Ademais, imperioso destacar que a matéria do Projeto de Lei nº 35, de 2023, que originou a proposição de lei em referência, visou regulamentar o § 19 do art. 36 da Constituição do Estado, que dispõe sobre a imunidade tributária da contribuição previdenciária em razão de doença incapacitante, no âmbito do regime próprio de previdência social.
Logo, observo, ainda, a existência de vício formal de iniciativa, uma vez que a emenda parlamentar não possui pertinência temática com o projeto originário, não podendo o Poder Legislativo propor matéria estranha daquela apresentada pelo Chefe do Poder Executivo.
Sobre o tema, apresento orientação do Supremo Tribunal Federal:
AÇÃO DIRETA DE INCONSTITUCIONALIDADE. SERVENTIAS EXTRAJUDICIAIS. LEI ESTADUAL nº 13.644/2000, ARTIGO 51, §§ 1º E 2º. OFENSA AOS ARTIGOS 22, XXV, E 236 DA CONSTITUIÇÃO FEDERAL. EMENDA PARLAMENTAR. PERTINÊNCIA TEMÁTICA. ACUMULAÇÃO DE ATIVIDADE CARTORIAL DE NOTAS E DE REGISTRO. INVASÃO DE COMPETÊNCIA. NORMA DE NATUREZA SECUNDÁRIA. CONTROLE CONCENTRADO DE CONSTITUCIONALIDADE. EXAME. IMPOSSIBILIDADE. 1. A Constituição Federal veda ao Poder Legislativo apenas a prerrogativa da formalização de emendas a projeto originário de Tribunal de Justiça, se delas resultar aumento de despesa pública, observada ainda a pertinência temática, a harmonia e a simetria à proposta inicial. 2. Lei pertinente à organização judiciária do Estado e destinada a preencher as necessidades de pequenas comarcas, incapazes de suportar o ônus de mais de uma serventia extrajudicial. Norma editada segundo os limites da competência do Estado-membro. Legitimidade. 3. Acumulação de atribuições cartorárias de notas e de registro. Harmonia entre a lei estadual e a Lei Federal nº 8.935/94, que apenas excepcionalmente admite a possibilidade de acumulação de serviços. Norma de natureza secundária. Controle concentrado de constitucionalidade. Exame.

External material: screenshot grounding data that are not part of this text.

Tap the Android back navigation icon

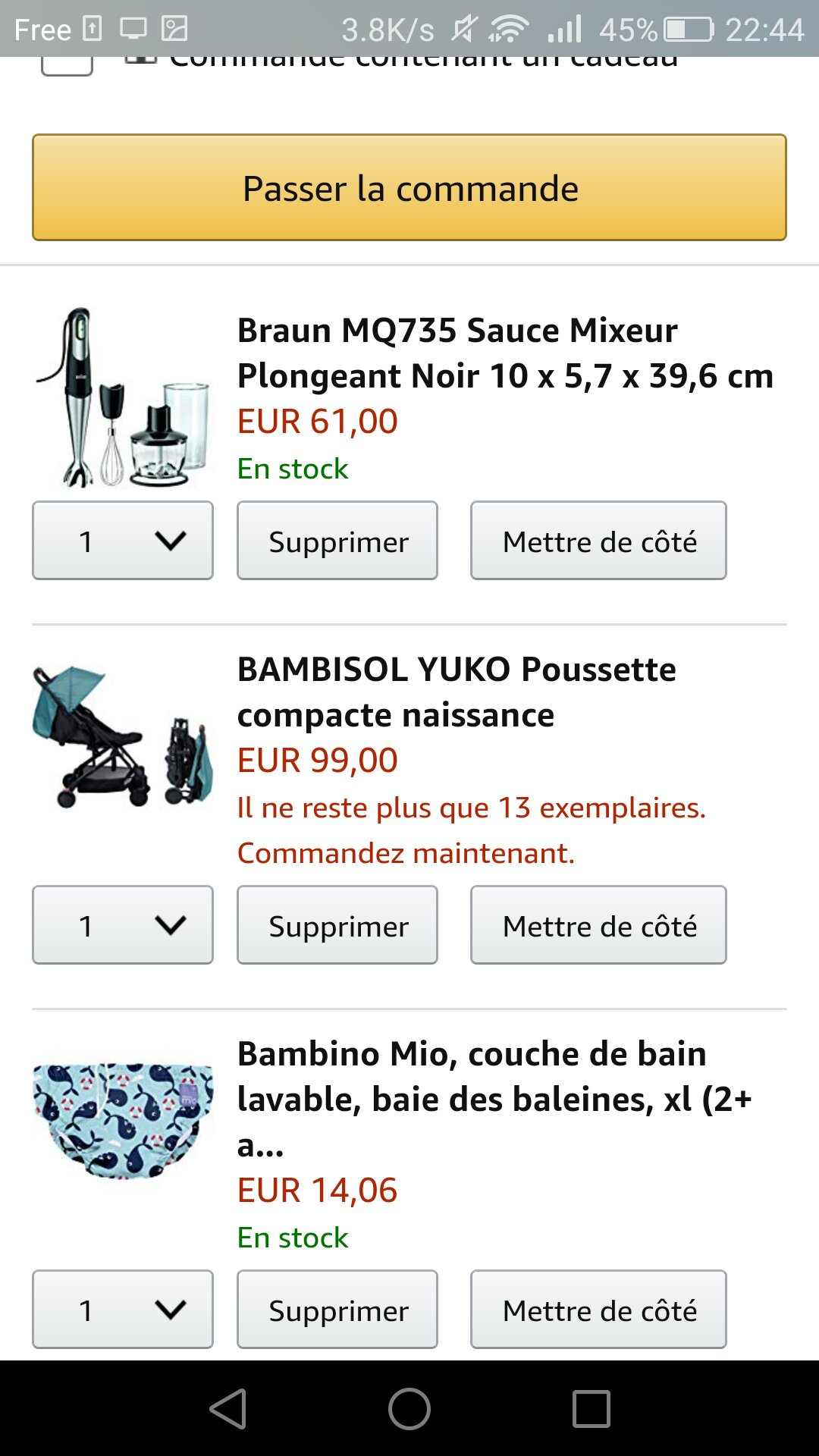[x=228, y=1409]
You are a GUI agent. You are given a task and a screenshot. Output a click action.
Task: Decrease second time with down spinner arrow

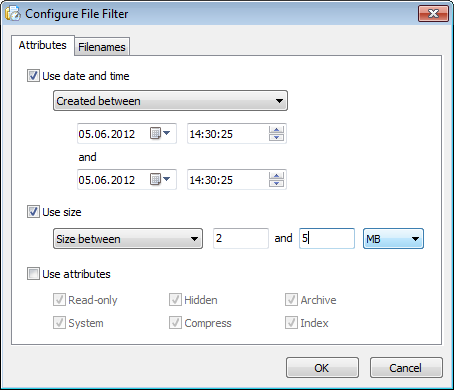click(276, 183)

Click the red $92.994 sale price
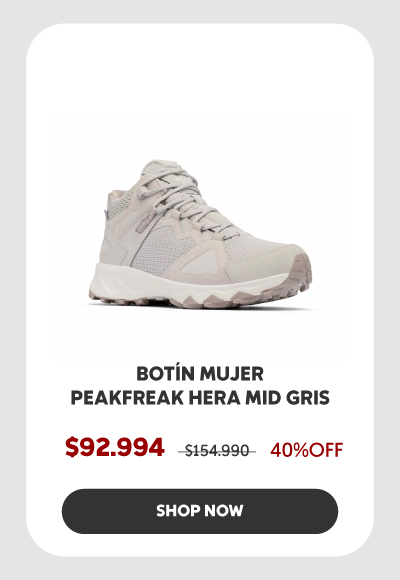115,447
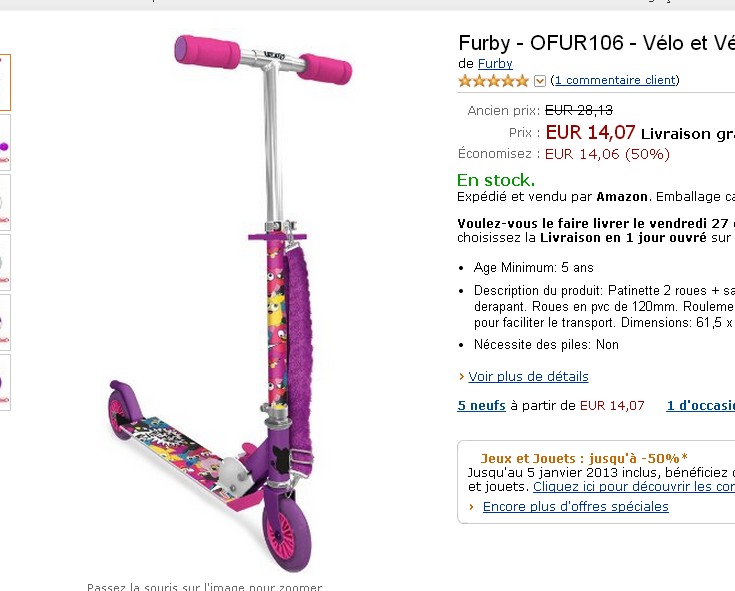This screenshot has height=591, width=735.
Task: Select the third product thumbnail in strip
Action: tap(5, 202)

Impossibilidade. Ação conhecida em parte e, nesta parte, julgada improcedente. (ADI 2350/GO, relator o Ministro Maurício Corrêa, DJ de 25/3/2004)
Outrossim, faz-se necessário esclarecer que o art. 13 da Emenda à Constituição do Estado nº 39, de 2 de junho de 1999, já concede aos militares que participaram do movimento reivindicatório de junho de 1997 a anistia das punições administrativas ou disciplinares, bem como a retirada das suas fichas funcionais das anotações e dos registros das punições:
Art. 13 – Ficam concedidas aos militares que participaram do movimento reivindicatório de junho de 1997:
I – a anistia das punições administrativas ou disciplinares dele decorrentes;
II – a retirada das suas fichas funcionais das anotações e dos registros das punições a que se refere o inciso I, sendo proibida qualquer referência a elas.
O veto a esse dispositivo tem, portanto, fundamento na sua inconstitucionalidade.
Em conclusão, Senhor Presidente e Senhoras e Senhores Deputados, esses são os motivos de inconstitucionalidade que me levam a vetar parcialmente a proposição acima.
Nesses termos, submeto os motivos de veto à apreciação e à deliberação da Assembleia Legislativa, conforme dispõe o § 5º do art. 70 da Constituição do Estado.
Na oportunidade, reitero meu apreço e consideração a Vossas Excelências – Senhor Presidente e Senhoras e Senhores Deputados – e ao Povo Mineiro.
Romeu Zema Neto, governador do Estado.